Sinclairella dakotensis, Jepsen, 1934

SINCLAIRELLA DAKOTENSIS JEPSEN, 1934

FIG. 3, TABLE 1

Referred specimens — JODA 15846, lower right incisor; JODA 15850, upper right second molar.

Occurrence — JODA 15846:locality JDNM 9, Blue Basin (Turtle Cove), Grant County, OR, Unit C, Turtle Cove Member, John Day Formation; JODA 15850: locality JDNM 9, Blue Basin (Turtle Cove), Grant County, OR, Unit E1, Turtle Cove Member, John Day Formation.

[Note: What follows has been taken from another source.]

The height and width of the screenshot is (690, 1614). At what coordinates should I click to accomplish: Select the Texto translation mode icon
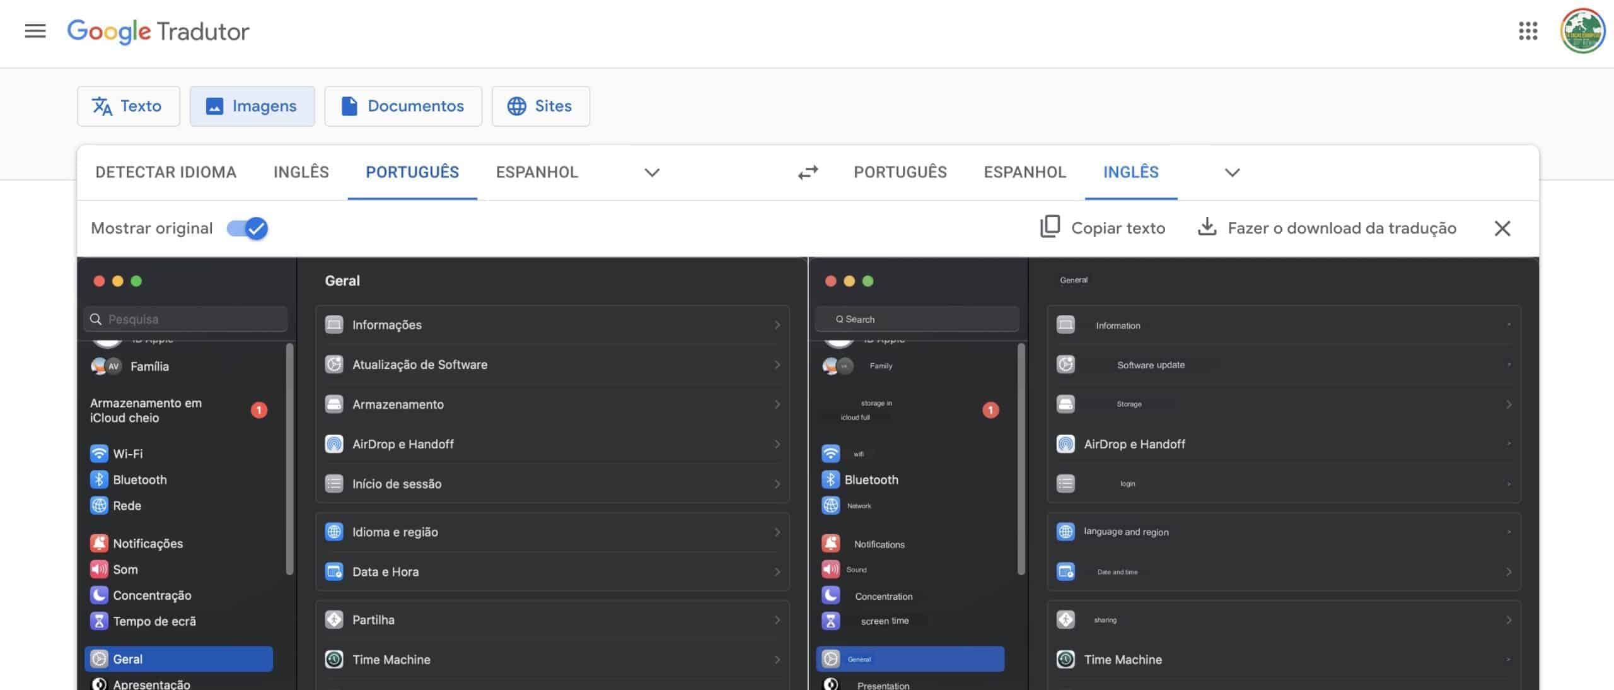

Age —Early early Arikareean (Early Oligocene, Ar1), between A-B Tuff dated 29.75 ± 0.02 Ma and Blue Basin Tuff dated 28.8 Ma ( Albright et al. 2008).

Description

M2 —JODA 15850 ( Fig. 3A, B) is an upper right second molar, trapezoidal in shape and slightly wider than it is long ( Table 1). It bears four cusps, with a large paracone and slightly smaller metacone on the labial side, and a similarly sized protocone and hypocone on the lingual side. The cusps are all brachydont and show relatively little wear, though the paracone and hypocone are more worn than the metacone and protocone. The paracone is oval and the metacone is relatively triangular in outline, and both cusps are somewhat mediolaterally compressed. The paracone and metacone are connected by a short, continuous, and relatively straight crest (centrocrista). Small crests extend from the anterior margin of the paracone (preparacrista) and posterior margin of the metacone (postmetacrista), these are continuous with the centrocrista and form a somewhat zig-zag line. A distinct, irregular stylar shelf runs from anterior margin of the paracone, along the labial surface of the tooth (at the preparacrista), and extends to the posterior surface of the metacone, ending at the posterolabial corner of the hypocone. A small, but distinct projection of the stylar shelf extends from the anterolabial surface of the paracone, and a similar projection lies on the labial surface of the metacone. While the stylar shelf bears several minute cuspules, none represent a clear parastyle or metastyle. The protocone is large and relatively anteriorly placed, with the apex slightly anterior to the midpoint of the labial cusps, in line with the posterior part of the paracone. A deep trigon basin separates the protocone from the paracone and metacone. A distinct anterior arm (preprotocrista) extends from the anterolabial corner of the protocone and ends along the anterior margin of the paracone. Posterior to the trigon is a large talon,bounded lingually by a prominent, crescentic hypocone, which lies posterior and lingual to the protocone. A relatively large crest (prehypocrista) runs anteriorly from the hypocone, extending all along the lingual surface of the protocone. Another crest (posthypocrista) runs posterolingually from the hypocone, ending along the posterior margin of the metacone. The posterior and lingual margins of the molar are straight, while the anterior margin is convex adjacent to the paracone, and the labial margin is slightly concave between the stylar projections with a shallow ectoflexus.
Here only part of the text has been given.